* _Activity_:
Below is a listing. Output every line of it exactly.

* _Data under study_:

= = = = = = =

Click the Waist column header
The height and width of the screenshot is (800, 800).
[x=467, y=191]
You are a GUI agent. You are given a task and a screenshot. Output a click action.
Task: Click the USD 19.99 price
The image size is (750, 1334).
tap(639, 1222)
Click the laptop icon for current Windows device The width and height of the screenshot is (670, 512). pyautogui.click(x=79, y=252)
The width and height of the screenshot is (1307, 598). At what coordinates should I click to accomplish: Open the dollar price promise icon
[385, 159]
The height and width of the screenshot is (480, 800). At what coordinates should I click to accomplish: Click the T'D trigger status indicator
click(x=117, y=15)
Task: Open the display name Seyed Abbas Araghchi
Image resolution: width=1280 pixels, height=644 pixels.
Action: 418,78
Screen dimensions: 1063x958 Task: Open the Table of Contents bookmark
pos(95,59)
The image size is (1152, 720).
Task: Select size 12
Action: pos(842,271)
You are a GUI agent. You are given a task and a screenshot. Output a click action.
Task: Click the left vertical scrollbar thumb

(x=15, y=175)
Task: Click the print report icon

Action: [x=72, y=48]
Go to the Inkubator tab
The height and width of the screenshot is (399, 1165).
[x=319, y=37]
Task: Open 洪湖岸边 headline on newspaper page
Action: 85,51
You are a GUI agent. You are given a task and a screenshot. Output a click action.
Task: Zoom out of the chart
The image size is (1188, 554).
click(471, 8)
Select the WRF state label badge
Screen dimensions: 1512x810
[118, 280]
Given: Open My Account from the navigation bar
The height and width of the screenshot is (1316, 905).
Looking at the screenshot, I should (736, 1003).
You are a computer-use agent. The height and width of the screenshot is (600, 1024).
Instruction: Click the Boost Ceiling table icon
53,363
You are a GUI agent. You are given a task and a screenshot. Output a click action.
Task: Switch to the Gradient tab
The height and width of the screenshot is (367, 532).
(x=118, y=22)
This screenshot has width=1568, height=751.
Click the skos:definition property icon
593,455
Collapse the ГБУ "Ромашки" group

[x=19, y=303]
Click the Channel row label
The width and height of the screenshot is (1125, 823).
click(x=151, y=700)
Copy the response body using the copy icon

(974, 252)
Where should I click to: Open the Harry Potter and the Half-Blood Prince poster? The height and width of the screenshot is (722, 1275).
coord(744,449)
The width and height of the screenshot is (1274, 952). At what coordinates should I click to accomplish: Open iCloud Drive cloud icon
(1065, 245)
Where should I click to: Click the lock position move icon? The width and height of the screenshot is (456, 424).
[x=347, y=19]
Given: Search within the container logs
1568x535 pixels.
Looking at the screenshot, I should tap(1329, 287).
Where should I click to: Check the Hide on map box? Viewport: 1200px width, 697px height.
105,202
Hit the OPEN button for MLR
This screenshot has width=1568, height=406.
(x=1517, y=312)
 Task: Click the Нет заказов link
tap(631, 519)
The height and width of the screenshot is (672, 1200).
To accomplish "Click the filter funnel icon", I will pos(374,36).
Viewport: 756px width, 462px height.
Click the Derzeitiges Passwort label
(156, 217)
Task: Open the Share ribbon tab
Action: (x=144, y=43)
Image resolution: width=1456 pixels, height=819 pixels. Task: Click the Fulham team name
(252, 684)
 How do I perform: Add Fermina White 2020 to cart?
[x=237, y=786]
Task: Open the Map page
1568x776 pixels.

= = = = = = =

* _Answer box_:
Click the Waist column header
The height and width of the screenshot is (800, 800).
[x=467, y=191]
You are a GUI agent. You are given a task and a screenshot. Output a click action.
Task: Click the USD 19.99 price
The image size is (750, 1334).
tap(639, 1222)
Click the laptop icon for current Windows device The width and height of the screenshot is (670, 512). pyautogui.click(x=79, y=252)
The width and height of the screenshot is (1307, 598). At what coordinates should I click to accomplish: Open the dollar price promise icon
[385, 159]
The height and width of the screenshot is (480, 800). At what coordinates should I click to accomplish: Click the T'D trigger status indicator
click(x=117, y=15)
Task: Open the display name Seyed Abbas Araghchi
Image resolution: width=1280 pixels, height=644 pixels.
Action: 418,78
Screen dimensions: 1063x958 Task: Open the Table of Contents bookmark
pos(95,59)
The image size is (1152, 720).
Task: Select size 12
Action: pos(842,271)
You are a GUI agent. You are given a task and a screenshot. Output a click action.
Task: Click the left vertical scrollbar thumb

(x=15, y=175)
Task: Click the print report icon

Action: [x=72, y=48]
Go to the Inkubator tab
The height and width of the screenshot is (399, 1165).
[x=319, y=37]
Task: Open 洪湖岸边 headline on newspaper page
Action: 85,51
You are a GUI agent. You are given a task and a screenshot. Output a click action.
Task: Zoom out of the chart
The image size is (1188, 554).
click(471, 8)
Select the WRF state label badge
Screen dimensions: 1512x810
[118, 280]
Given: Open My Account from the navigation bar
The height and width of the screenshot is (1316, 905).
Looking at the screenshot, I should (736, 1003).
You are a computer-use agent. The height and width of the screenshot is (600, 1024).
Instruction: Click the Boost Ceiling table icon
53,363
You are a GUI agent. You are given a task and a screenshot. Output a click action.
Task: Switch to the Gradient tab
The height and width of the screenshot is (367, 532).
(x=118, y=22)
This screenshot has width=1568, height=751.
Click the skos:definition property icon
593,455
Collapse the ГБУ "Ромашки" group

[x=19, y=303]
Click the Channel row label
The width and height of the screenshot is (1125, 823).
click(x=151, y=700)
Copy the response body using the copy icon

(974, 252)
Where should I click to: Open the Harry Potter and the Half-Blood Prince poster? The height and width of the screenshot is (722, 1275).
coord(744,449)
The width and height of the screenshot is (1274, 952). At what coordinates should I click to accomplish: Open iCloud Drive cloud icon
(1065, 245)
Where should I click to: Click the lock position move icon? The width and height of the screenshot is (456, 424).
[x=347, y=19]
Given: Search within the container logs
1568x535 pixels.
Looking at the screenshot, I should tap(1329, 287).
Where should I click to: Check the Hide on map box? Viewport: 1200px width, 697px height.
105,202
Hit the OPEN button for MLR
This screenshot has width=1568, height=406.
(x=1517, y=312)
 Task: Click the Нет заказов link
tap(631, 519)
The height and width of the screenshot is (672, 1200).
To accomplish "Click the filter funnel icon", I will pos(374,36).
Viewport: 756px width, 462px height.
Click the Derzeitiges Passwort label
(156, 217)
Task: Open the Share ribbon tab
Action: (x=144, y=43)
Image resolution: width=1456 pixels, height=819 pixels. Task: Click the Fulham team name
(252, 684)
 How do I perform: Add Fermina White 2020 to cart?
[x=237, y=786]
Task: Open the Map page
1568x776 pixels.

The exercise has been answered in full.